そう言うと探偵はおもむろに携帯をかけだした。ワンコールも経たないうちに電話が繋がれる。



「ちょっと探偵さん!!今どこn「秘書様に伝えておけ、ライブに遅れるぞってな。」っ?………!?分かりました!!!」



こうして騒がしかった夜は最高潮を迎えて行くのであった。





時は移り次の日の昼頃。宮廷内の一室に男達は集められていた。



「この度は本っっっっっ当にありがとうございました!!!!」



凄い勢いで頭を下げる秘書。顔には生気が満ちてキラキラしており、手には凄まじい分厚さの封筒が握られている。



「いいんだよ、報酬も貰えるし特にそれ以上はない。何かあれば頼んでくれ。」



そう言うと秘書の分厚い封筒と名刺を交換して部屋を去ろうとする。すると秘書の横の4人が一斉に頭を下げた。今回のライブを大成功で収めたmolgonnaのメンバーだ。

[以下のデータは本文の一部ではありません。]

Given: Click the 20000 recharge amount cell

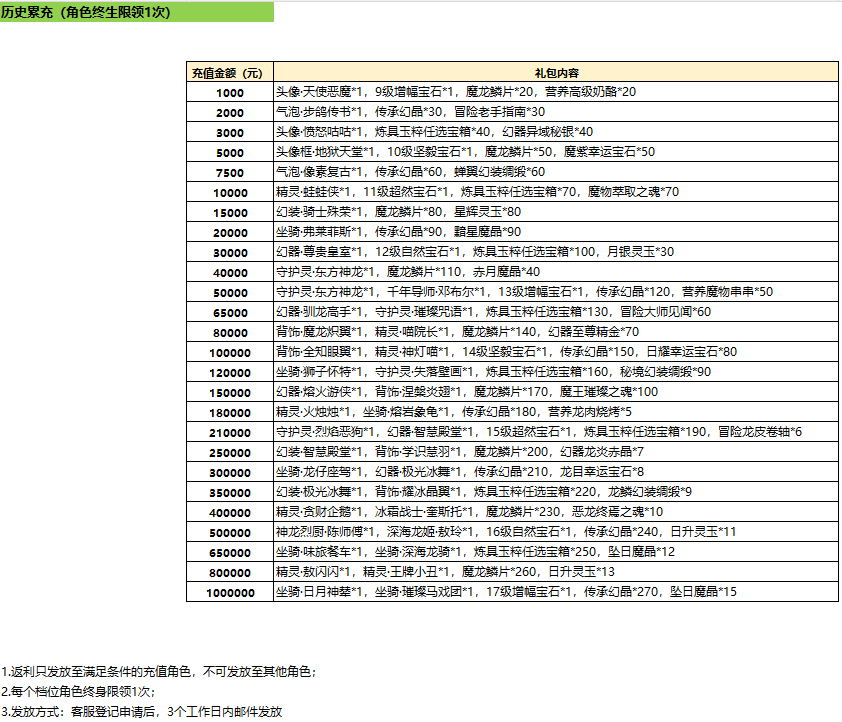Looking at the screenshot, I should 229,232.
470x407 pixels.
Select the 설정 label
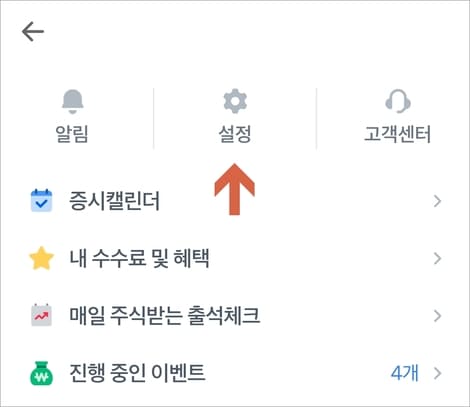(x=235, y=134)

「「「「ありがとうございました!!!!!!!!」」」」


「また是非ライブ来てください!」


「絶対にもっとビックになるんで!!!!」



そう叫ぶ男達に対して探偵は一瞬だけ顔をこちらに向け、


「なんかあったらまた呼べよな、俺は探偵だ。」


一言残し名刺を乱雑に放り捨て、城を後にするのであった。






ひやりとした風が首筋を撫で去る夕暮れ、階段を登った先のドアが開かれる。



「もっと静かに上がってこいよ、無能か?」


ソウレス街は今日も霧に満ちているのだ。